Risk in Share Market is basically divided into two types, Diversifiable or Market risk and Un-diversifiable or systematic risk. And Investor has got to make peace with the systematic risk. But Market risk could be dealt with diversification.
Heterogeneity can save an Investor from losing all his money at once. There are various reasons for the stocks of a company or sector to perform good, excellent, bad or worst. It could be economical factors, political factors, environmental factors, war situation, evolution of technology, changing trends, demand and supply etc. Whenever any danger hits the Capital Market, it won’t affect all the sectors by same extent. The damage would vary from sector to sector depending upon the nature of the fluctuation which has occurred. And not only that, even the sector which is affected the most will be having companies with various degrees of damage caused to them.
No matter however long duration one spends on technical analysis of stock market, there will always be some risks that even the experts would be unable to smell beforehand. This is when DIVERSIFICATION helps.

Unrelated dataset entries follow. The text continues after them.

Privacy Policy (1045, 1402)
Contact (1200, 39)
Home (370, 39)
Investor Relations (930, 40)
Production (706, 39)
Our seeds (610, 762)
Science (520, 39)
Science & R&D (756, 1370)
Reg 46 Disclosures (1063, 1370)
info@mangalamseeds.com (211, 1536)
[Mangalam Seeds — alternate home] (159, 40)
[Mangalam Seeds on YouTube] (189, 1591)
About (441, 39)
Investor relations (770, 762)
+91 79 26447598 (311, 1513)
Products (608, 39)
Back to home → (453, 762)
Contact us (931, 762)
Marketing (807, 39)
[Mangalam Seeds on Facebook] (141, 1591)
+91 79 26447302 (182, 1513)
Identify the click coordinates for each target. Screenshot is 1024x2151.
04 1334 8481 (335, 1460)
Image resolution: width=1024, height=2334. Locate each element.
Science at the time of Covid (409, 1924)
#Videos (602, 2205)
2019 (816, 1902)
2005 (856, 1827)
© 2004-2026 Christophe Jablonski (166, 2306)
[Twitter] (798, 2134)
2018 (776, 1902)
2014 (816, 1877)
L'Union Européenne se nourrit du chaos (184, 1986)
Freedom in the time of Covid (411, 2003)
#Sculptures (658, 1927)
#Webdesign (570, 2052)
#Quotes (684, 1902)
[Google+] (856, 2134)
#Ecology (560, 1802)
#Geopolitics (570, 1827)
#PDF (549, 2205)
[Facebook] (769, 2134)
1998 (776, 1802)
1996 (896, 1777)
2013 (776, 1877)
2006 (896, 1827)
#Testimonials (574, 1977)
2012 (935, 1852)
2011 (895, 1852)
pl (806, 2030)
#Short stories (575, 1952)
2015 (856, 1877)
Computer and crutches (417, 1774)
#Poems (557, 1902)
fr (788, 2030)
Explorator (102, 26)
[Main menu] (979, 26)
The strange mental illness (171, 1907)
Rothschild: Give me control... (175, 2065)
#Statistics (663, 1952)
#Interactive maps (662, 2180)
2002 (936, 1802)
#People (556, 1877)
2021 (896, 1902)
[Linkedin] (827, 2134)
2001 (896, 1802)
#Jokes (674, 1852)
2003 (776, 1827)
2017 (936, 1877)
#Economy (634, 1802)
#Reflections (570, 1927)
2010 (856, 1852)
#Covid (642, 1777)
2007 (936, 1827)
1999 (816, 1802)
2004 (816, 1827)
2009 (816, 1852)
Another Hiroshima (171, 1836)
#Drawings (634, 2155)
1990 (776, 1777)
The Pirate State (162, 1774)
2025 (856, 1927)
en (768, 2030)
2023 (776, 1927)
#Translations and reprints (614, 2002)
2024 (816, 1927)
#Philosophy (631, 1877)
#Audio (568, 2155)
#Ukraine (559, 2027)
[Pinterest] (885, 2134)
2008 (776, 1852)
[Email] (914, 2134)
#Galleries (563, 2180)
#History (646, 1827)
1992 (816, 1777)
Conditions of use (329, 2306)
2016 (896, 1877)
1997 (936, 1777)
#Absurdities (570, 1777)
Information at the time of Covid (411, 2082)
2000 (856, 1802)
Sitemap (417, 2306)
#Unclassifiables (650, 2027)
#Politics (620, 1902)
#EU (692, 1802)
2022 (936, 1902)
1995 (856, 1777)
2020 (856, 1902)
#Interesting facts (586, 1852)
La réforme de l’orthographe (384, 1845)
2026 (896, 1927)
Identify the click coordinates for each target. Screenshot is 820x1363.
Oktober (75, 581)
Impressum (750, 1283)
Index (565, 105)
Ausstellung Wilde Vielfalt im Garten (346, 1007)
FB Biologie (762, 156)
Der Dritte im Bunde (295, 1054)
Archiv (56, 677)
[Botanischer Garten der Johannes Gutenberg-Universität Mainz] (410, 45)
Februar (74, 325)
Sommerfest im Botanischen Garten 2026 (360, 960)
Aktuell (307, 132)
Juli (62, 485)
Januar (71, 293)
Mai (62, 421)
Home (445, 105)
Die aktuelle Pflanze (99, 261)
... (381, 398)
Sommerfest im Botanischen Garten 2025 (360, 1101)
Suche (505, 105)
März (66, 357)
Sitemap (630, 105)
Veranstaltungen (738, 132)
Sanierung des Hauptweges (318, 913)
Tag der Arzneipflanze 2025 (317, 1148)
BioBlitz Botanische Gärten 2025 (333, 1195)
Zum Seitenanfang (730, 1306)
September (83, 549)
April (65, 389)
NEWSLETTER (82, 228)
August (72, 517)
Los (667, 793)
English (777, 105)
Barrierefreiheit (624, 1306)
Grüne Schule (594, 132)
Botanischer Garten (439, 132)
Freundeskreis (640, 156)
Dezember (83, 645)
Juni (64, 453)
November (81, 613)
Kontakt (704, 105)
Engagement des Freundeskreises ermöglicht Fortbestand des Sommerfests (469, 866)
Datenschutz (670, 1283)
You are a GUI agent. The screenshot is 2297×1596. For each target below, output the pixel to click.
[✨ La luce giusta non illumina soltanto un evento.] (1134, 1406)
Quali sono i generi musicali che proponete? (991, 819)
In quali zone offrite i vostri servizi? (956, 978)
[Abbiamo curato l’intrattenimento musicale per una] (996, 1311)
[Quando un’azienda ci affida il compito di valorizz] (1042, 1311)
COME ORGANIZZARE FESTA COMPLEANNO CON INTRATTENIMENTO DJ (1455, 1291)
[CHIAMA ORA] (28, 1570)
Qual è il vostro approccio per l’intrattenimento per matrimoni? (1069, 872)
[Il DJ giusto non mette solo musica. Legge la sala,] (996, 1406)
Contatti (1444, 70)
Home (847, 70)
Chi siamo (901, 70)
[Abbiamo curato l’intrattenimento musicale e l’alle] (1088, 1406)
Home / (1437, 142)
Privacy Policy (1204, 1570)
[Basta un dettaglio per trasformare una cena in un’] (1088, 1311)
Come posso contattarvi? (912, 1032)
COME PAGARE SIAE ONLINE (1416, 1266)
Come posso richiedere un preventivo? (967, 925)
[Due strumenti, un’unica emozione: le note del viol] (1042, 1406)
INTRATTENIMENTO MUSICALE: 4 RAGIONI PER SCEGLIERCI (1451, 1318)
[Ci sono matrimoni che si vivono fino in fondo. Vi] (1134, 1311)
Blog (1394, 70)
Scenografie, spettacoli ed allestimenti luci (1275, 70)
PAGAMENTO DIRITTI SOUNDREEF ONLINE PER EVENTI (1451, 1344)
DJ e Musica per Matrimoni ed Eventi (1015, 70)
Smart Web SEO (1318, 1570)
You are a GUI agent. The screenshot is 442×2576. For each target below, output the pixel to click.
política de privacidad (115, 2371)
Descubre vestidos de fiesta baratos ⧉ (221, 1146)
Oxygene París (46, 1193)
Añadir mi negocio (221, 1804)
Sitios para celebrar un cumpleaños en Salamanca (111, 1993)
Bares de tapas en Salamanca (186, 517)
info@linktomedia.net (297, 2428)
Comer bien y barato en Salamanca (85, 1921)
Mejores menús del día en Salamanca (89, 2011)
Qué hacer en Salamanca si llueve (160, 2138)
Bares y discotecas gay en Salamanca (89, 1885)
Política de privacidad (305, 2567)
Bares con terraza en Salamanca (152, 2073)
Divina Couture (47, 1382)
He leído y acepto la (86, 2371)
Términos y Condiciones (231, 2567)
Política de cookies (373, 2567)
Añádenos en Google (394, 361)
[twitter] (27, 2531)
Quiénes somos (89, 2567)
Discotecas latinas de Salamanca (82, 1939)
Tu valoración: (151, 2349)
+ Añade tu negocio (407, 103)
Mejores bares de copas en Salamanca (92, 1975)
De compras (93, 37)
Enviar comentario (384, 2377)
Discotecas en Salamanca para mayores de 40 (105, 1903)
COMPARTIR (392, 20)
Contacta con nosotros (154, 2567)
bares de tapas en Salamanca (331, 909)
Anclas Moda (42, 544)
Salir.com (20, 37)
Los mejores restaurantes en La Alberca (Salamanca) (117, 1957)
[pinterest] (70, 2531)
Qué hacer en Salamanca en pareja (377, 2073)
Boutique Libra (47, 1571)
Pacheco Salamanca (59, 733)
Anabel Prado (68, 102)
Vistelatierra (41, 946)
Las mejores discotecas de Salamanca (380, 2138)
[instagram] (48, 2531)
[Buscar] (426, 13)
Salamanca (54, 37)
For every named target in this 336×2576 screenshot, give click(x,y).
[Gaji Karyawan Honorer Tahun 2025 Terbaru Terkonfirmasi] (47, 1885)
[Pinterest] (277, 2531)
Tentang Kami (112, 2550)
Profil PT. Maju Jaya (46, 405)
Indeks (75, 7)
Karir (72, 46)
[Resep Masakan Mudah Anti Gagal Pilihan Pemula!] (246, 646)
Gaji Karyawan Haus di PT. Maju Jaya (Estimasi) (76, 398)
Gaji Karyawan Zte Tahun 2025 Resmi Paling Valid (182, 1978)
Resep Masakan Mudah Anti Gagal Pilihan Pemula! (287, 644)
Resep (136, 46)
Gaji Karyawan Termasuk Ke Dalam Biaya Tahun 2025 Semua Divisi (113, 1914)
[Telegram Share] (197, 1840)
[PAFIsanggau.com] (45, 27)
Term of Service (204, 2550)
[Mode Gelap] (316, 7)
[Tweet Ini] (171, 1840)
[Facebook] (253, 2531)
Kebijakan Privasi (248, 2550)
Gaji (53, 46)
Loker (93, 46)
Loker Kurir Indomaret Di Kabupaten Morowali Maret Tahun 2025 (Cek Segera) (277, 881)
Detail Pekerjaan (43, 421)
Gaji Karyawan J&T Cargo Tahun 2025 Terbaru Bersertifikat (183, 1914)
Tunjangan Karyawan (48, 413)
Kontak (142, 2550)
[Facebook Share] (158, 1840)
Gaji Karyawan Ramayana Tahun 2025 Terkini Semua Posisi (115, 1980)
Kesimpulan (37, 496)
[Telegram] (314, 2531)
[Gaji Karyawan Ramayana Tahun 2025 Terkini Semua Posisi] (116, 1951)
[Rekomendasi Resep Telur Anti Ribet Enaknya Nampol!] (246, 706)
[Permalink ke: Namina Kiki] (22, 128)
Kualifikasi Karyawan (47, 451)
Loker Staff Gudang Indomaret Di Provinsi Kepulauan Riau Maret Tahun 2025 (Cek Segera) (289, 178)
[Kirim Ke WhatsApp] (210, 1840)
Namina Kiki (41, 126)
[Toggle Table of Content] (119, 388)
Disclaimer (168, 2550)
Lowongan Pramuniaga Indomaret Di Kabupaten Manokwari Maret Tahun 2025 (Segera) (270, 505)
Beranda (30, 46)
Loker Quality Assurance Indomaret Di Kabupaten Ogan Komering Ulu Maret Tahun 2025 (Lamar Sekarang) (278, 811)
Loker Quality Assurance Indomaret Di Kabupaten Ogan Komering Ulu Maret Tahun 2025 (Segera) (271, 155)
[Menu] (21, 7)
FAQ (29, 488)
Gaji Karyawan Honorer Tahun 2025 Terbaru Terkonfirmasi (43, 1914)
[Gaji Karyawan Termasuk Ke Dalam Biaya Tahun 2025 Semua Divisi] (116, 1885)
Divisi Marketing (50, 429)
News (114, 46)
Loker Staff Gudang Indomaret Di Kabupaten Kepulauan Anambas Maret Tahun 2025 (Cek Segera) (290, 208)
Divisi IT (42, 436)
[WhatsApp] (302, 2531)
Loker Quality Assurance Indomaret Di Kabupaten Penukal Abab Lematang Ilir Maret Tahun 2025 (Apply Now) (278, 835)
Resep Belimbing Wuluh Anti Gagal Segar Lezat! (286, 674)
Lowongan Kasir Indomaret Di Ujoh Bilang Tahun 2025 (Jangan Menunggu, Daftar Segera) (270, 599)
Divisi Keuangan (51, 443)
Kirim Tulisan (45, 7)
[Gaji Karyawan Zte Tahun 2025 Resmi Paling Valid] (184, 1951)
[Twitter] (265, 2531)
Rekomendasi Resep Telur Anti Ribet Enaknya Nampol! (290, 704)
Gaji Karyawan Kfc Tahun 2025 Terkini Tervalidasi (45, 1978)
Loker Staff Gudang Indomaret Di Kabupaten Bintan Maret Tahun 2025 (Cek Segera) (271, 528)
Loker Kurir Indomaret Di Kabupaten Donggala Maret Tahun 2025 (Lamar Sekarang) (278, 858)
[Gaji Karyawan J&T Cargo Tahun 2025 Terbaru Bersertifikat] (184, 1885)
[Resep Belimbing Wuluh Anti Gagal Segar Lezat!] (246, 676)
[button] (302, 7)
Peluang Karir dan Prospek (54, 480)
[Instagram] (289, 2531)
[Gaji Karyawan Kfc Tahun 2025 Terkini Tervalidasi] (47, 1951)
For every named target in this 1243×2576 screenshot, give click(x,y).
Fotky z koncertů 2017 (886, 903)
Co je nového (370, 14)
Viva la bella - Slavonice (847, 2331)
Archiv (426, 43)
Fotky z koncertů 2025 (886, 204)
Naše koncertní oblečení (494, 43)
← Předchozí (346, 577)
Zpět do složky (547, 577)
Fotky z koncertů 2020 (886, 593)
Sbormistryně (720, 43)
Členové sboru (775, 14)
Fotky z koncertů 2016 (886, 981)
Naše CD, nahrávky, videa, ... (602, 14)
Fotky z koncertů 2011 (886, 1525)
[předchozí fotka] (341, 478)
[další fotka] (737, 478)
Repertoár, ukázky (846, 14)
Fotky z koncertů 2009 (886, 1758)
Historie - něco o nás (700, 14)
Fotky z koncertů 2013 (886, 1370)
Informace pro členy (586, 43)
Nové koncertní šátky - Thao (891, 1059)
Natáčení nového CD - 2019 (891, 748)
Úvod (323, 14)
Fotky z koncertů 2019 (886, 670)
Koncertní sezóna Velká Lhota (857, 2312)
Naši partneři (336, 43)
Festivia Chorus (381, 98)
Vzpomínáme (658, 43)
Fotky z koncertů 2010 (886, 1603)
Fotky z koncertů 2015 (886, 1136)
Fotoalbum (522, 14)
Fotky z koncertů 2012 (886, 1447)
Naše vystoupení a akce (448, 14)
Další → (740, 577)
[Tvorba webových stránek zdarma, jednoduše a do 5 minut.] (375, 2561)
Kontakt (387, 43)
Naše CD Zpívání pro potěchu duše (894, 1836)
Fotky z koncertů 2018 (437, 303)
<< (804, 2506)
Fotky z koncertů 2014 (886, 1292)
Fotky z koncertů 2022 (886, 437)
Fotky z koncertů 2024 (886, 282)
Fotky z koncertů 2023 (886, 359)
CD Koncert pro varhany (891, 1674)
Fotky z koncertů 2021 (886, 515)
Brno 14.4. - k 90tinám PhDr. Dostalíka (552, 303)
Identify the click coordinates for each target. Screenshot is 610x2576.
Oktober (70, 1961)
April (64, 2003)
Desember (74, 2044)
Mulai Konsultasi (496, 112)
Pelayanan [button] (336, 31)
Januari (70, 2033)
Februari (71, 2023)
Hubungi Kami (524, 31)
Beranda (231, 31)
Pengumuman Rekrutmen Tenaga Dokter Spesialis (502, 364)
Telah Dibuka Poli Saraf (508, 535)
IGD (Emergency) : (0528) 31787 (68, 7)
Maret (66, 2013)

Suppose a situation of flood occurs in most of the parts of country during Monsoon. Then the stocks of FMCG Sector will miserably fall down. But there would be some companies in the same sector that will be a little less affected because the regional boundaries that produce the raw material for that particular type of production was untouched by the flood. And then there is a rising trend in the transportation sector because suddenly exchange of goods has increased throughout the country.
But diversification again has to be well designed. There are various points to think upon. For example in how many stocks to diversify the money. How much money to be laid on bonds and how much of that to be put in equity market? Etc.
Bonds and Equity Market travel in opposite direction so loss in one is likely to be cancelled by gain in the other. People with smaller investments can opt this method of diversification because hedging and moving average techniques demand more money.
Another aspect that controls gain and loss is over diversification. There are studies that claim, diversification brigs good results if done among 20 verities of stocks in terms of sector, industry, company size, country etc. but over and mindless diversification has also led to historic failures in Indian Share Market and beyond.
Evidently the technique of diversification has proved to be useful in maintaining good returns at low risk but there have been events of failure also. Therefore there is no foolproof design of the same.